Indoor Care: These stemless plants are drought tolerant, making them a perfect houseplant for beginners, busy people, or frequent travelers. Since they store water naturally, snake plants do not require much moisture. Check the soil about once every two weeks, allowing the plant’s soil to completely dry out between the next dose of water. During winter season, cut back. It’s hard to say exactly how much the plant will need based on your unique environment, but in many cases the plant may only need water once a month. A popular misconception, snake plants should not be watered in the center rosette, as you may do with Bromeliads. Water the surrounding soil.

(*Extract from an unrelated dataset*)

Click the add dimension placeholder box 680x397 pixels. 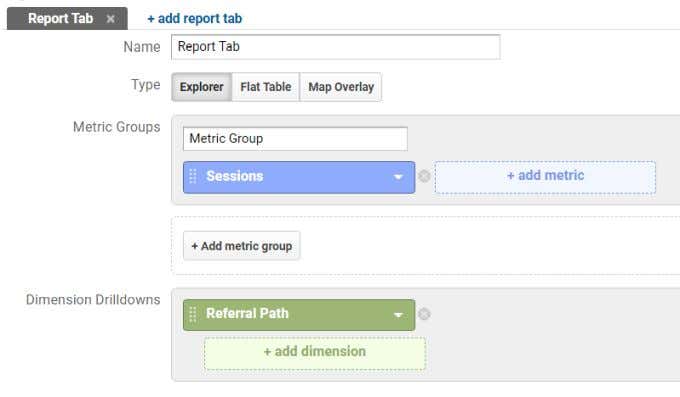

Just remember, these tough plants are sensitive to one thing... too much water! Sansevieria is prone to root rot, especially if any moisture is left lingering in the soil or pot. Which brings us to the next point— make sure you use a pot with drainage holes and use a well-draining potting mix. Since snake plants are succulent-like, a cactus soil would work well. Snake plants have low needs when it comes to nutrients. Stick to a cactus fertilizer in the growing season, and let the plant rest during winter.
As for your indoor environment, this is where snake plants are a godsend. You can basically plop it anywhere since these tenacious plants tolerate a multitude of conditions, even a dull corner. That said, they’ll grow faster in a well-lit spot. And if you have variegation (aka the leaves display different colors, like in the ‘Laurentii’ cultivar) then coloring will be more pronounced with light exposure.
Extra Care: Snake plants are prone to collecting dust and dander from your home, so wipe the leaves with a damp cloth every couple of weeks.
Interesting Tidbit: Most plants stop releasing oxygen at night as the stomata (aka pores) close— but with the snake plant, the stomata open to absorb carbon dioxide, and oxygen is released even in the dark. This unique function, called CAM (Crassulacean acid metabolism), makes the plant a great bedroom addition as extra oxygen in the air can be beneficial for sleep. CAM is also responsible for the snake plant’s retention of moisture since it’s a mechanism the plant acquired to survive arid climates. Specifically, the pores close during the hottest, driest times of the day, reducing water loss.
Not only does the extra oxygen help in making the snake plant a good bedroom plant, but it is believed to exhibit air-purifying qualities. Through studies conducted by NASA as well as the University of Georgia, Sansevieria reduced levels of present formaldehyde and benzene in the air. While more research is necessary, these results are promising for naturally or safely filtering indoor environments of hazardous pollutants.
And that striking name? Viper's bowstring comes from the use of the plant’s fibers to create bowstrings. It goes without saying how the name Mother-in-law’s tongue was derived.
The plant is considered toxic (upon ingestion) to cats and dogs due to the presence of saponins and glycosides.